*** Input data

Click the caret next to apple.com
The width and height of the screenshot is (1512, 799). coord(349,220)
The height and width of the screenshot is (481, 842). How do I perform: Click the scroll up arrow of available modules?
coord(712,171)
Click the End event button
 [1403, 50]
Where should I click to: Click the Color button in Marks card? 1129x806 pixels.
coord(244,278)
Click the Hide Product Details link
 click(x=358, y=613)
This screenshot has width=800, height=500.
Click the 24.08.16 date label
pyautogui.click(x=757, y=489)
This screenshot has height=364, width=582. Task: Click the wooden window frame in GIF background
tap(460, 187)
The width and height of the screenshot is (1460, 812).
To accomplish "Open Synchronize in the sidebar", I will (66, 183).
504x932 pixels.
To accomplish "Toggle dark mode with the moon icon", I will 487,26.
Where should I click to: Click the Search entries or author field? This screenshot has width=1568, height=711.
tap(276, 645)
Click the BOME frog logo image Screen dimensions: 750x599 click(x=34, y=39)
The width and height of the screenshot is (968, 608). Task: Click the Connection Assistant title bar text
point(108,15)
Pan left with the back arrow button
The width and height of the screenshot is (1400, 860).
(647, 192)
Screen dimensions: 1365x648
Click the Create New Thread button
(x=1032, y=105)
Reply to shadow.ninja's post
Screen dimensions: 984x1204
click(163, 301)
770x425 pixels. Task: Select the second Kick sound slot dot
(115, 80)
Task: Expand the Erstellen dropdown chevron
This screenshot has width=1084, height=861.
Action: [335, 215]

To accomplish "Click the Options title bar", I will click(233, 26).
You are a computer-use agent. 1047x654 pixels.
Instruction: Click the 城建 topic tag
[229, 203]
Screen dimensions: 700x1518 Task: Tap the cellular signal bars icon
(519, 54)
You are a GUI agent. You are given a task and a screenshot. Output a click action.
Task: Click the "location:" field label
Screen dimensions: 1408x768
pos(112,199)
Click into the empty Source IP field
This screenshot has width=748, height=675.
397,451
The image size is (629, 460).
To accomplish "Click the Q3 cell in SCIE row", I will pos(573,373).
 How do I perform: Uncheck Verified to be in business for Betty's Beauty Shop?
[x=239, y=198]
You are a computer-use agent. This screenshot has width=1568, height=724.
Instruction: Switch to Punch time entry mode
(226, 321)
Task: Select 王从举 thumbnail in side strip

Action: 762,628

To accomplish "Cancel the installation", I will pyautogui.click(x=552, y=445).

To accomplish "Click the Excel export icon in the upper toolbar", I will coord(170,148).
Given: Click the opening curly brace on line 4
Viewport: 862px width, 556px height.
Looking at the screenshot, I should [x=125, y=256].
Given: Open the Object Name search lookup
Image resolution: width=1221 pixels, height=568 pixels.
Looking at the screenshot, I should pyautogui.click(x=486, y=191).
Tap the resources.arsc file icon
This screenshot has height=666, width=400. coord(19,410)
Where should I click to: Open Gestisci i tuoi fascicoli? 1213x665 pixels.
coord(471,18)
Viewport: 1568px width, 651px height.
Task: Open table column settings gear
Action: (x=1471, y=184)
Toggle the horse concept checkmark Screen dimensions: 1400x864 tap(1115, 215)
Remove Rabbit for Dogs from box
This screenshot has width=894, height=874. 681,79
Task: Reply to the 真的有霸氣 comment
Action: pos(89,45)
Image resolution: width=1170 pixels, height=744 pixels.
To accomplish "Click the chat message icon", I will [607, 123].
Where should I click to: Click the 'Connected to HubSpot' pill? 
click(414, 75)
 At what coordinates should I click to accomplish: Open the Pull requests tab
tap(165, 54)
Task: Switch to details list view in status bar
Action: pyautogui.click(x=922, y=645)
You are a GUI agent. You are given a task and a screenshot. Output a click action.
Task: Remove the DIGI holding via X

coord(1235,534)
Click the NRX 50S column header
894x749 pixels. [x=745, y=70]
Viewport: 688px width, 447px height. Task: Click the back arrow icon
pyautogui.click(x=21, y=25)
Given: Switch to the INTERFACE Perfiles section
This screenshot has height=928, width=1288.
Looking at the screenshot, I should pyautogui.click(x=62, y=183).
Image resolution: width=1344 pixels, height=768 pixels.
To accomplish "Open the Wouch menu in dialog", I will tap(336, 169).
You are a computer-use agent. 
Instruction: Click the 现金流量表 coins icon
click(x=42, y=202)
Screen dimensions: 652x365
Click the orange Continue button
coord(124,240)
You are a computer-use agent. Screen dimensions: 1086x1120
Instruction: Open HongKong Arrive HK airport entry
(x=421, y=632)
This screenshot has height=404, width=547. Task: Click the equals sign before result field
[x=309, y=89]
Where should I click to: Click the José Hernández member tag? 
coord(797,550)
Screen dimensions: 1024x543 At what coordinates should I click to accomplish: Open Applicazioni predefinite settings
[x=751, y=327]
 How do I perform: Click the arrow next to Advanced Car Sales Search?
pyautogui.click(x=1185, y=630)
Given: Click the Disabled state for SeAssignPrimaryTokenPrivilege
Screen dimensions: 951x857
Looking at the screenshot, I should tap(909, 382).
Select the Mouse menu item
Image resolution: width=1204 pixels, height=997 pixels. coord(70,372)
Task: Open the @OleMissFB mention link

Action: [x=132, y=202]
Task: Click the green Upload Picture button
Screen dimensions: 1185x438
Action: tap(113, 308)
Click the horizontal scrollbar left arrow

******

Instructions to follow:
From the entries above, give again exactly the lines running from the line with "Given: Click the opening" to the line with "Given: Switch to"; include both of those lines.

Task solution:
Given: Click the opening curly brace on line 4
Viewport: 862px width, 556px height.
Looking at the screenshot, I should [x=125, y=256].
Given: Open the Object Name search lookup
Image resolution: width=1221 pixels, height=568 pixels.
Looking at the screenshot, I should pyautogui.click(x=486, y=191).
Tap the resources.arsc file icon
This screenshot has height=666, width=400. coord(19,410)
Where should I click to: Open Gestisci i tuoi fascicoli? 1213x665 pixels.
coord(471,18)
Viewport: 1568px width, 651px height.
Task: Open table column settings gear
Action: (x=1471, y=184)
Toggle the horse concept checkmark Screen dimensions: 1400x864 tap(1115, 215)
Remove Rabbit for Dogs from box
This screenshot has width=894, height=874. 681,79
Task: Reply to the 真的有霸氣 comment
Action: pos(89,45)
Image resolution: width=1170 pixels, height=744 pixels.
To accomplish "Click the chat message icon", I will [607, 123].
Where should I click to: Click the 'Connected to HubSpot' pill? 
click(414, 75)
 At what coordinates should I click to accomplish: Open the Pull requests tab
tap(165, 54)
Task: Switch to details list view in status bar
Action: pyautogui.click(x=922, y=645)
You are a GUI agent. You are given a task and a screenshot. Output a click action.
Task: Remove the DIGI holding via X

coord(1235,534)
Click the NRX 50S column header
894x749 pixels. [x=745, y=70]
Viewport: 688px width, 447px height. Task: Click the back arrow icon
pyautogui.click(x=21, y=25)
Given: Switch to the INTERFACE Perfiles section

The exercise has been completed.